About the Scholar
Daina Ramey Berry, Michael Douglas Dean of Humanities and Fine Arts, University of California, Santa Barbara
Daina Ramey Berry is the Michael Douglas Dean of Humanities and Fine Arts at the University of California, Santa Barbara. Berry is a widely recognized scholar on the institution of slavery in the United States, focusing on the lives of enslaved people and the particular experiences of enslaved women. In 2017 she published Price for Their Pound of Flesh: The Value of the Enslaved, From Womb to Grave, in the Building of a Nation (a recommended reading for this course).
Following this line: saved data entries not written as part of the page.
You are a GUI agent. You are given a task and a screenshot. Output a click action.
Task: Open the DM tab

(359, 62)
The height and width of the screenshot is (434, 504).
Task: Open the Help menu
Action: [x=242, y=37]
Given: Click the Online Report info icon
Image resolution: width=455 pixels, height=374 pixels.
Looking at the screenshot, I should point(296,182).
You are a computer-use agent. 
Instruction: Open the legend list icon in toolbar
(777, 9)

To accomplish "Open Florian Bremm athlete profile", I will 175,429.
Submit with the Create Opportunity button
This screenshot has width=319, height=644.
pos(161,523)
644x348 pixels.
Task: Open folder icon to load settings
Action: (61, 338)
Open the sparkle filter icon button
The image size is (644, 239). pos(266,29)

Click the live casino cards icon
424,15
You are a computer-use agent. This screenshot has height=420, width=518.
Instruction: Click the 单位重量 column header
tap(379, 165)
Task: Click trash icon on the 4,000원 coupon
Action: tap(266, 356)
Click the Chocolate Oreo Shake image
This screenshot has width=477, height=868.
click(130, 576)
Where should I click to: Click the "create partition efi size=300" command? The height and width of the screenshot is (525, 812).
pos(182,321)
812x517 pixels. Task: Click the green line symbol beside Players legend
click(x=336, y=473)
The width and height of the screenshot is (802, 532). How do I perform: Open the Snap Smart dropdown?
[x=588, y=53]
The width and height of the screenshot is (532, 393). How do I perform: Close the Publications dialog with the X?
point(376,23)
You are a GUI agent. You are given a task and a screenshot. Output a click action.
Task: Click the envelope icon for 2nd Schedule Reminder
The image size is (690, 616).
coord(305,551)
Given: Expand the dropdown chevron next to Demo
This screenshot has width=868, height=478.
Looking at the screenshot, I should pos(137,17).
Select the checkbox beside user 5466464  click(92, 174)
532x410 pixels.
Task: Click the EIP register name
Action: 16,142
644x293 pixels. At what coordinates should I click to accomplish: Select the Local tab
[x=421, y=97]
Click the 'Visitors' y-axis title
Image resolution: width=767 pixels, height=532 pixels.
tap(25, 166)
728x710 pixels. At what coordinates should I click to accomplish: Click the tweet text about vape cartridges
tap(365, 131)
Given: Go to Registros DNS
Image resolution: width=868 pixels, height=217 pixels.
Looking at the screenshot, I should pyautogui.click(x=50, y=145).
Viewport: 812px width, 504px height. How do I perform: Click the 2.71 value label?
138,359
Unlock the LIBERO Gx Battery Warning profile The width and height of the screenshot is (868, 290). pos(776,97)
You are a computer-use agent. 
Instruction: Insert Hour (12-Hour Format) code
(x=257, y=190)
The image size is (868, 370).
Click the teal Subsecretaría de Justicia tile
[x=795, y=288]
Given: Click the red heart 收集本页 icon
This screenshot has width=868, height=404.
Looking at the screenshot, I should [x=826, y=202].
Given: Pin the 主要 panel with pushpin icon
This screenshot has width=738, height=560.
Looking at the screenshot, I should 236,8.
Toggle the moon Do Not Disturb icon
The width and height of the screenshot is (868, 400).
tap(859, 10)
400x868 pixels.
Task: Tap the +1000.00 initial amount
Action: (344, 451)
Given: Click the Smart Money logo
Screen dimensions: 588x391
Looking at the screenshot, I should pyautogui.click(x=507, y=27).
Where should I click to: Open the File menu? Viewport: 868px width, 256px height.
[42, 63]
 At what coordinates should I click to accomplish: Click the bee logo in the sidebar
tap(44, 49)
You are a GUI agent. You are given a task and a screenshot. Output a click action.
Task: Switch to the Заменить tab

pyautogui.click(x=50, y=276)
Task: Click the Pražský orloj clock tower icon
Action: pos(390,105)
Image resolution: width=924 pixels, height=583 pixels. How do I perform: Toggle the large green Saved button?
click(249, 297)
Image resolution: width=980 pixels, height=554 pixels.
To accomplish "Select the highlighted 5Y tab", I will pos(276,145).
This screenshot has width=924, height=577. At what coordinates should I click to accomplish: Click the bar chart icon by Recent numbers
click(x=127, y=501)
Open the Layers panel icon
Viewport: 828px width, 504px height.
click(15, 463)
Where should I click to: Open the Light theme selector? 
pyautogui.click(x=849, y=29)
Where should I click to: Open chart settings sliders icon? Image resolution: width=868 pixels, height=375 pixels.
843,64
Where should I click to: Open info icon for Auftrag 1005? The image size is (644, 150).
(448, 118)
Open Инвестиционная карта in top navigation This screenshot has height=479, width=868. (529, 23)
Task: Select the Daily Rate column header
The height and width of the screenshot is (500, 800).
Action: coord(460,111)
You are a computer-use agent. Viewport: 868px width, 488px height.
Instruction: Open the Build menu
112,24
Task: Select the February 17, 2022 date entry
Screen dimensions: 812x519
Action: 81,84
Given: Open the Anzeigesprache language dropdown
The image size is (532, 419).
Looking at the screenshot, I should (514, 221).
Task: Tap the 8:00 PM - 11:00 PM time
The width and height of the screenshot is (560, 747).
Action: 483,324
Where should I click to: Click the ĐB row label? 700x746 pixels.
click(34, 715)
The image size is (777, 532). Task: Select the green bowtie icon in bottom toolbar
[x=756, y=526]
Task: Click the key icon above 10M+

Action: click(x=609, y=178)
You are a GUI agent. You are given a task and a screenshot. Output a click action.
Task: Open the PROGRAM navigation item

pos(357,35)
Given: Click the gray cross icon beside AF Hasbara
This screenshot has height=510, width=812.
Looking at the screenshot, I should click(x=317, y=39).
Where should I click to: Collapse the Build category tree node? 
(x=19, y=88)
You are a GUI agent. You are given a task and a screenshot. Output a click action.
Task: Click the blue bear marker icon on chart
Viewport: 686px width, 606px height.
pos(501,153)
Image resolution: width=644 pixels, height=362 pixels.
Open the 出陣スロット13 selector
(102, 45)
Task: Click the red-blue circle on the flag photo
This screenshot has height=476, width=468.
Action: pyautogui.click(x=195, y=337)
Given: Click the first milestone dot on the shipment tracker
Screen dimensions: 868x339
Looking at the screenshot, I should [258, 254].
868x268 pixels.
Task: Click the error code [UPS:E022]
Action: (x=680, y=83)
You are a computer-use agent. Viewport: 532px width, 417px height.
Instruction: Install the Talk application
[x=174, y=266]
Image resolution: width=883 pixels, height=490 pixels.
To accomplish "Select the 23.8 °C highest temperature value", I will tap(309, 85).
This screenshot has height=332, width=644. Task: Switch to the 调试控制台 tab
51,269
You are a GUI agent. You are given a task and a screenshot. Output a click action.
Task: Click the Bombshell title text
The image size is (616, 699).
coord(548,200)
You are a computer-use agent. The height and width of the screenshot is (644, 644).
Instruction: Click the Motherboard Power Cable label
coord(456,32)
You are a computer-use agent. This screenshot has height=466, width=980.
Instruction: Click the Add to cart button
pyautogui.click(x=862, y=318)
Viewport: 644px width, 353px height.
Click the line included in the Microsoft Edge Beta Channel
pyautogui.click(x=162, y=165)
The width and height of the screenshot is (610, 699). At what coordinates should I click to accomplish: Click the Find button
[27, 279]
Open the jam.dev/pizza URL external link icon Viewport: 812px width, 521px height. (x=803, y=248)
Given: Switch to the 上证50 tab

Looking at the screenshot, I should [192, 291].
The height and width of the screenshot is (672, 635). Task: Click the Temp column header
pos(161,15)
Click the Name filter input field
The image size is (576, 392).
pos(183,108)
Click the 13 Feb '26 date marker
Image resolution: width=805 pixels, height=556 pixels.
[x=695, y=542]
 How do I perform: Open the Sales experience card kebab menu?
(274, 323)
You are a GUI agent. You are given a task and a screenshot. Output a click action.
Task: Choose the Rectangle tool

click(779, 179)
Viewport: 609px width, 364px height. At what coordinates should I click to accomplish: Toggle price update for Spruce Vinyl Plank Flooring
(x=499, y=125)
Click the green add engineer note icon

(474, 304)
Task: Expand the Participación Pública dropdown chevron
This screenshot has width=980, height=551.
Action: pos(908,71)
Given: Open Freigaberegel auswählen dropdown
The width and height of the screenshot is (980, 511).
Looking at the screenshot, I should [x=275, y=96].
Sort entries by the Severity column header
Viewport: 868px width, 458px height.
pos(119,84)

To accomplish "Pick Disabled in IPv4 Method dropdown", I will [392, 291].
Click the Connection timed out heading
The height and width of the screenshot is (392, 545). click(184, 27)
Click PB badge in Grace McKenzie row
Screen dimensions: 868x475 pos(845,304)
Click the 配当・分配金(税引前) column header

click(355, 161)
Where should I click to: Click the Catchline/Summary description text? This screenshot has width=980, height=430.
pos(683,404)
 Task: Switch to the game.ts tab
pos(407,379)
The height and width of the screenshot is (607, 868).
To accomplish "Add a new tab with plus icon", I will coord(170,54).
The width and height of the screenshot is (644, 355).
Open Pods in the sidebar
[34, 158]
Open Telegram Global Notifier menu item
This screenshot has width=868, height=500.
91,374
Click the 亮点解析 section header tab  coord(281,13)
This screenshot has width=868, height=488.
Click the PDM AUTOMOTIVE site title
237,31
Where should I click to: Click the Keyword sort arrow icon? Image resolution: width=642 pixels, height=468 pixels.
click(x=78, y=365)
The book received three national awards and was a finalist for the 2018 Frederick Douglass Book Prize. Some of Dr. Berry’s other published works include A Black Women’s History of the United States, co-authored with Kali Nicole Gross; Sexuality & Slavery: Reclaiming Intimate Histories in the Americas, co-authored with Leslie M. Harris; and Swing the Sickle for the Harvest Is Ripe: Gender and Slavery in Antebellum Georgia.
About the Guest Scholar
Maurie McInnis, President, Stony Brook University
Maurie McInnis is the sixth president of Stony Brook University. She is a cultural historian of art in the American South during the eighteenth and nineteenth centuries. Her work examines the intersections of art and politics with a focus on the politics of slavery. Some of her published works include The Politics of Taste in Antebellum Charleston, Slaves Waiting for Sale: Abolitionist Art and the American Slave Trade, and Educated in Tyranny: Slavery at Thomas Jefferson’s University, co-edited with Louis P. Nelson. While serving as a professor at the University of Virginia, Dr. McInnis co-founded “Jefferson’s University—Early Life Project, 1819–1870,” a digital archive that tells the history of slavery at the University of Virginia through documents, images, and 3-D recreations.